Amara Graps
CHARGED DUST ODYSSEYS -and- DATING OLD EARTH ROCKS
Abstract [1]: Charged Dust Odysseys
Charged Dust:
1. Intrinsic property of matter that occurs in two forms:
positive or negative, dependent on the deficiency or surplus
of electrons carried by fine particles of matter
2. Obligated Trash
3. Loaded Confusion
3. Excited Lint
Odyssey:
1. An extended adventurous voyage or trip.
2. An intellectual quest
The charging of cosmic dust as a topic of study provides
nonintuitive details of the important charge parameter in the
electrodynamics force, which plays a dominant role over the
gravitational force for the Universe's tiny cosmic dust particles.
Cosmic dust particles are rarely electrically neutral because they
are immersed in space plasmas, collecting ions, electrons, residual
high-energy particles, and receiving ultraviolet radiation from
nearby stars. The tiny particles electrically and dynamically
respond to their environment with surface charge potentials which
closely follow the surrounding plasma and magnetic field conditions.

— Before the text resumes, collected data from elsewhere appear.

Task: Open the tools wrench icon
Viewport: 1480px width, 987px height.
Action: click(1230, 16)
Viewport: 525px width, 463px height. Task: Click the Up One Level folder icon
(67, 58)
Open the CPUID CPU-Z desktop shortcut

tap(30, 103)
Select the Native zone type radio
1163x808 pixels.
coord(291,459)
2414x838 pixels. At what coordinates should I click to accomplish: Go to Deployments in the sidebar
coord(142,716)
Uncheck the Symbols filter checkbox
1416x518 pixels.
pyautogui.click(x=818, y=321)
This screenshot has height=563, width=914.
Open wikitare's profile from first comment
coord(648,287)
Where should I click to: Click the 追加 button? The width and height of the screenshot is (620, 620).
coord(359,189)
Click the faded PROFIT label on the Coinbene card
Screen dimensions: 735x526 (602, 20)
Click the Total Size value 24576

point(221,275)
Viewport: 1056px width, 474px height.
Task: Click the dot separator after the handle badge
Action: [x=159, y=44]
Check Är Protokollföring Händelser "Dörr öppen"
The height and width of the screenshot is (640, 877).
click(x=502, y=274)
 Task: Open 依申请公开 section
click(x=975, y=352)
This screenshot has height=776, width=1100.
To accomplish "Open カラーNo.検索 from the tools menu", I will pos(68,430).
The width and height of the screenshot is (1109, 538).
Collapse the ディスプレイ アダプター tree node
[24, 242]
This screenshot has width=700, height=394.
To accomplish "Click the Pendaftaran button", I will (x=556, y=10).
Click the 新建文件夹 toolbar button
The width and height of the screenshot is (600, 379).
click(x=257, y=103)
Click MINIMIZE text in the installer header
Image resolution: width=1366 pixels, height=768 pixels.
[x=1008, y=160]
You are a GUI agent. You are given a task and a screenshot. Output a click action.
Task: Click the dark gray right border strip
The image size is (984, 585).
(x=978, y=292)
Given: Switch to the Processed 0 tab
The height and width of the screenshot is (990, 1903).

At the same time that the particle charges up, it is responding to
its environment dynamically via the Lorentz electromagnetic force.
Therefore, small cosmic dust particles are ideal tracers of their
astrophysical environments.
A variety of charged cosmic dust populations exist in our solar
system, and in this talk, I will present two. I will present
cirumplanetary dust streams, the Saturnian dust streams in
particular, and describe their possible link to Saturn's E-Ring.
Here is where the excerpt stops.